Instructions to follow
In full and without alteration, give the listing again.

Supplied material
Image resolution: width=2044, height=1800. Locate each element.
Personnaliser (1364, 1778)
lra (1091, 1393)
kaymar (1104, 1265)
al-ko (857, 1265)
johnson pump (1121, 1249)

Task response
Image resolution: width=2044, height=1800. Locate each element.
Personnaliser (1364, 1778)
lra (1091, 1393)
kaymar (1104, 1265)
al-ko (857, 1265)
johnson pump (1121, 1249)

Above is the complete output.